Thomson Reuters has introduced an updated version of CoCounsel focused on agentic AI, claiming it surpasses basic respond-only capabilities by providing planning, reasoning, and decision-making. The industry, however, questions the need for such advancements, especially considering the skepticism surrounding AI's role in sensitive legal settings. The announcement also includes enhancements for tax and accounting sectors, suggesting broader applicability. Ultimately, while the potential for AI assistance exists, the legal field appears hesitant to fully embrace an autonomous AI due to trust issues with decision-making, preferring tools that aid rather than replace human oversight.
While today's most advanced AI assistants can generate results when prompted, agentic AI goes beyond simply responding under a pre-defined sequence of actions.
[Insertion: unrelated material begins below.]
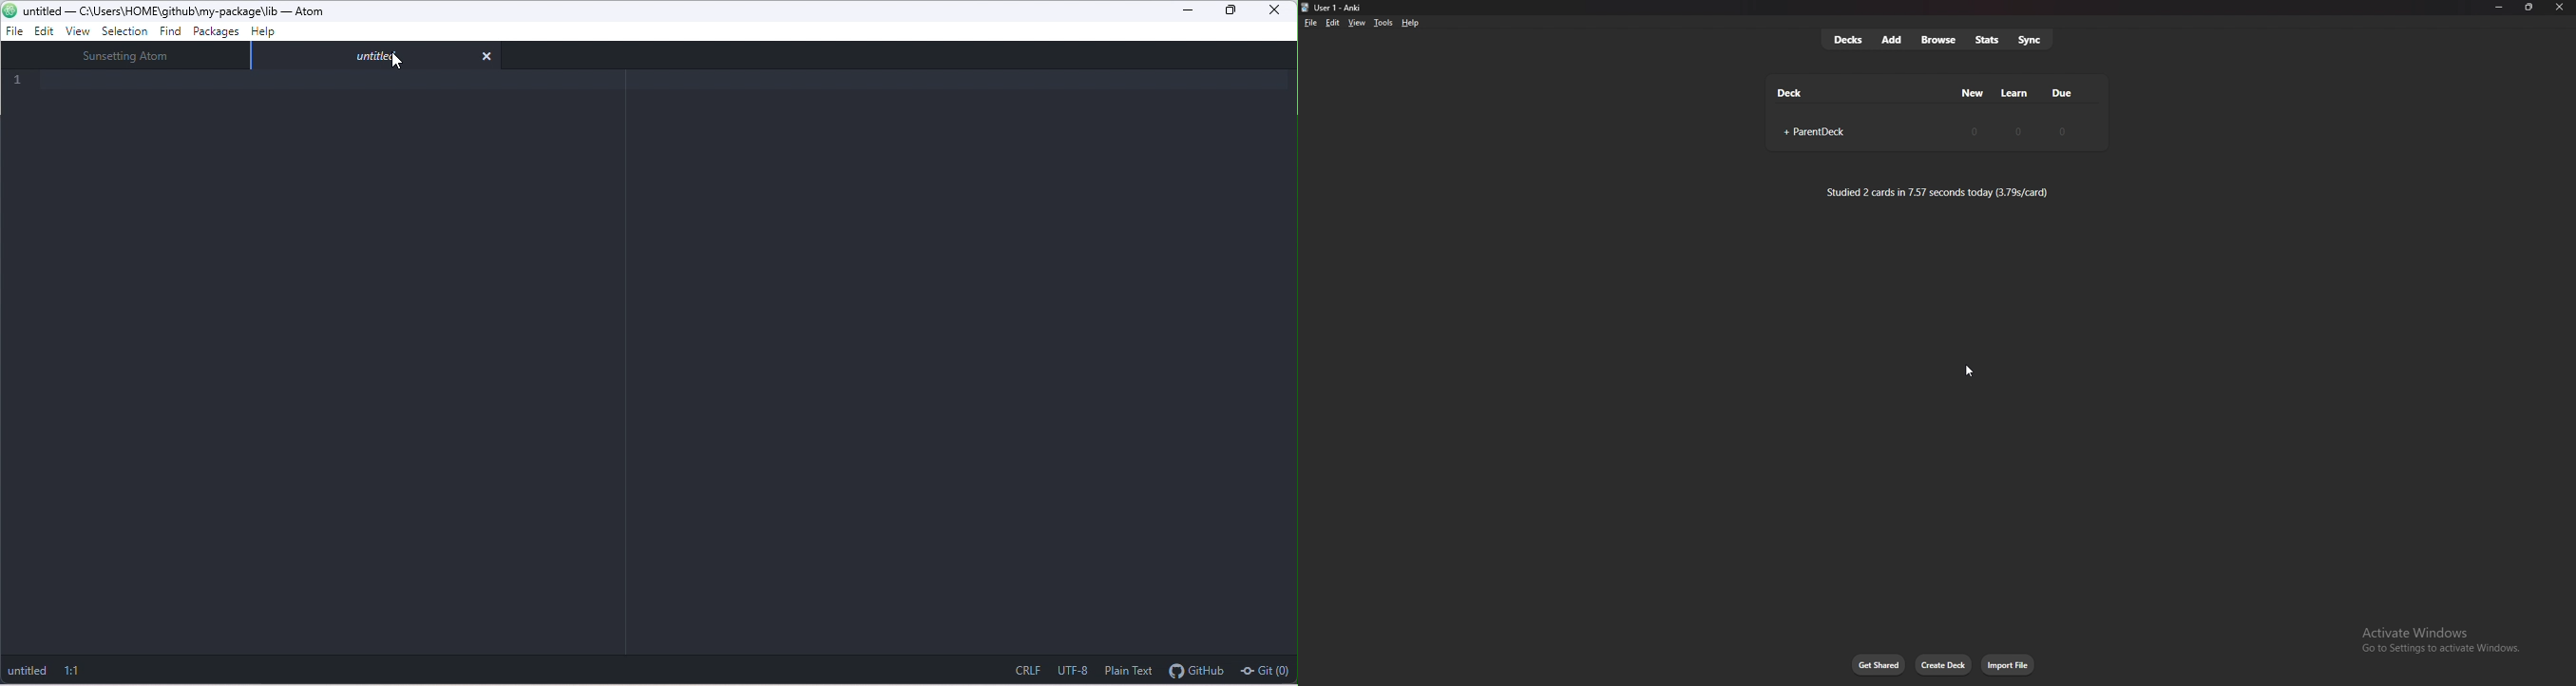 This screenshot has height=700, width=2576. I want to click on Tab, so click(359, 56).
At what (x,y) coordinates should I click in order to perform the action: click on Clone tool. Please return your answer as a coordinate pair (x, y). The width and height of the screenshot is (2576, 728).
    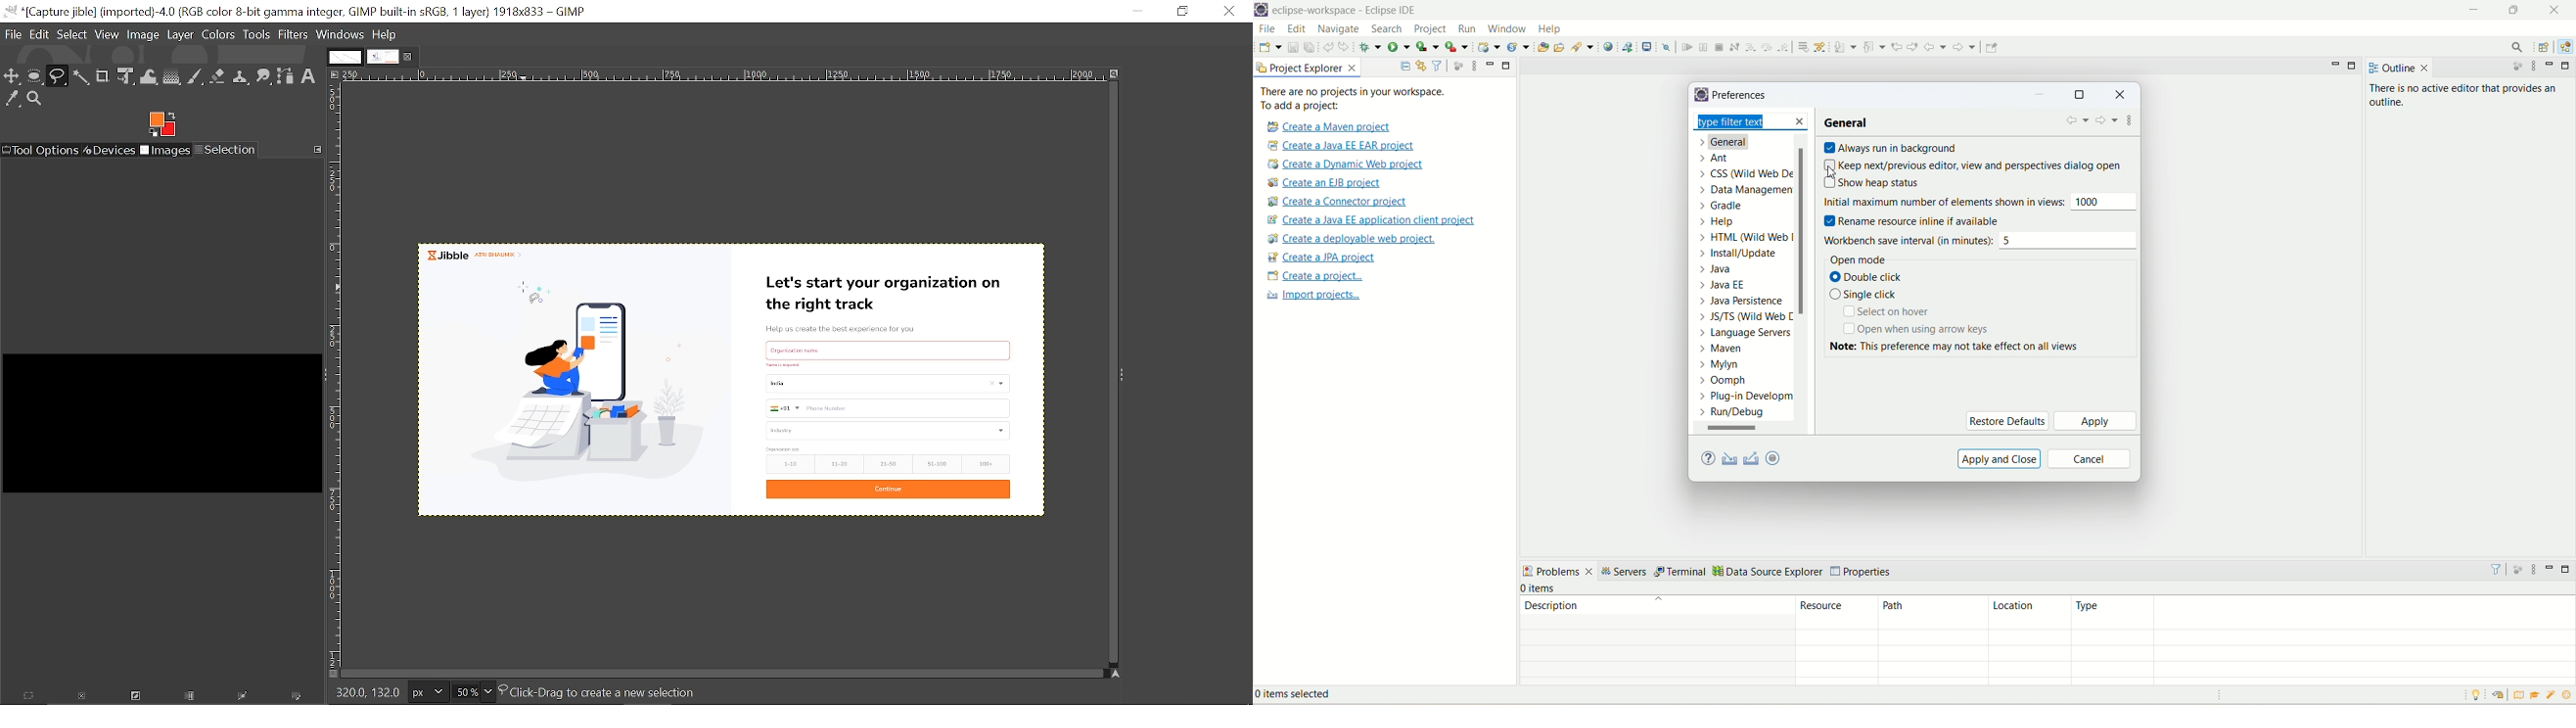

It plans, reasons, acts, and even reacts - operating inside real workflows to complete complex, multi-step assignments with the transparency, precision, and accountability professionals require.
In an industry that routinely marks down work conducted by elite law school graduates, it's hard to imagine there's a real hankering for a bot that 'plans, reasons, acts, and even reacts.' If we're not trusting a third-year from Harvard Law to make decisions on their own, it's not clear why we'd want an algorithm.
The product announcement for law dovetails with an announcement aimed at tax, audit, and accounting professionals. The product looks useful for those folks - automating compliance reviews, memo drafting, and regulatory checks. It taps into Checkpoint, IRS code, and internal documents to deliver the right output based on the situation.
The good news for lawyers is that the legal product seemed less an autonomous tool deciding whether or not to open the pod bay doors and more a supportive tool to assist lawyers in their tasks.